WHAT IS NEEDED = Locate the word "agent" in the data below, then copy every line that holds it.

Dataset records =
━━━━━━━━

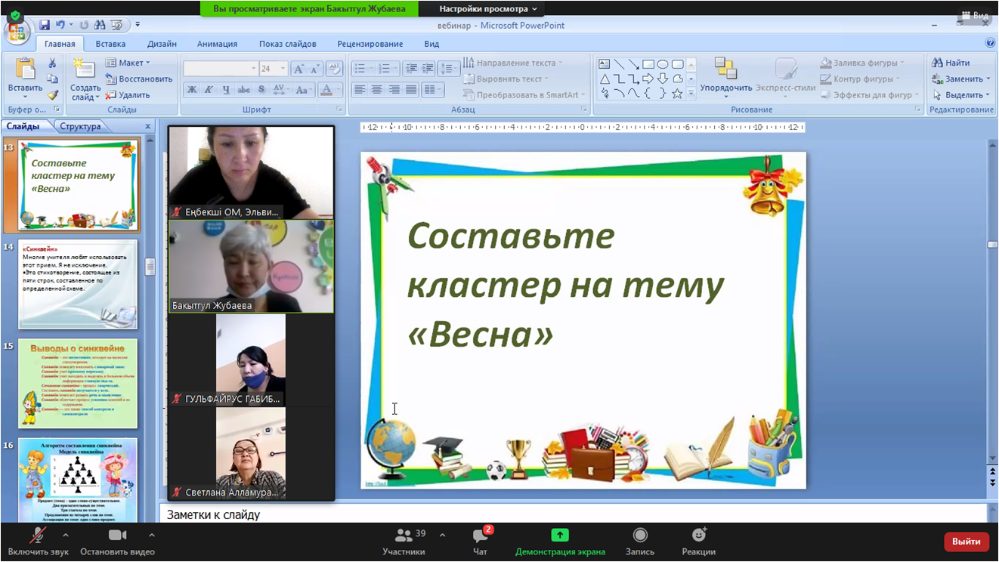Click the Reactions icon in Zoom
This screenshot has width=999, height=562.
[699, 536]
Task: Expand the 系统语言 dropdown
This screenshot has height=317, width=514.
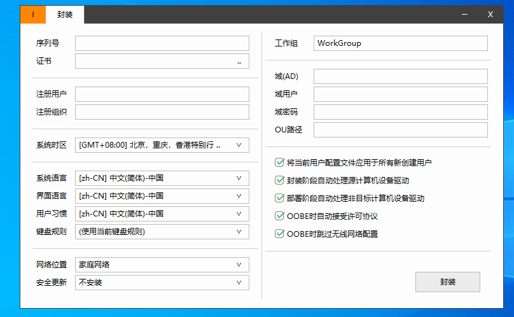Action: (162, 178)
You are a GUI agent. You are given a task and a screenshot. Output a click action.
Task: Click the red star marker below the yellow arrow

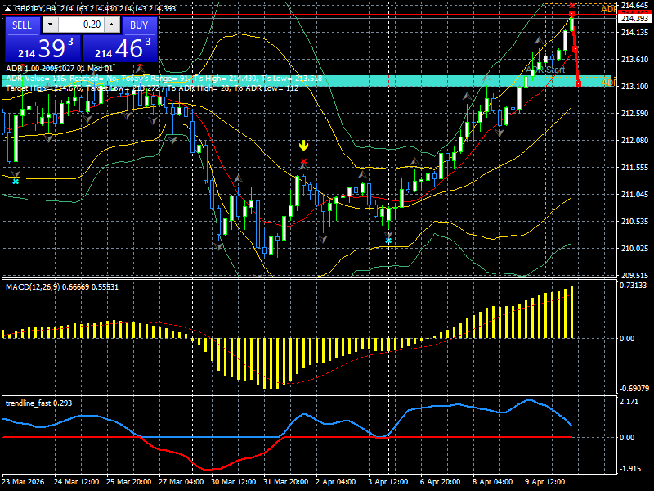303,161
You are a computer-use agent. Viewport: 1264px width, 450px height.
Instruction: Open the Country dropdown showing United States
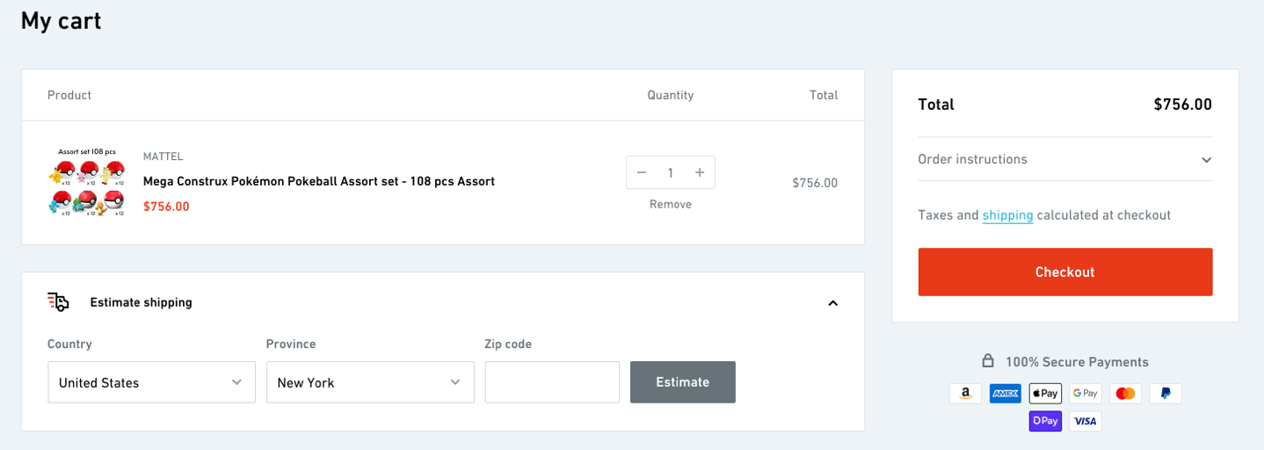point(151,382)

━━━━━━━━

RESPONSE TO THE TASK =
You are a GUI agent. You are given a task and a screenshot. Output a click action.
You are a computer-use agent. Viewport: 1264px width, 450px height.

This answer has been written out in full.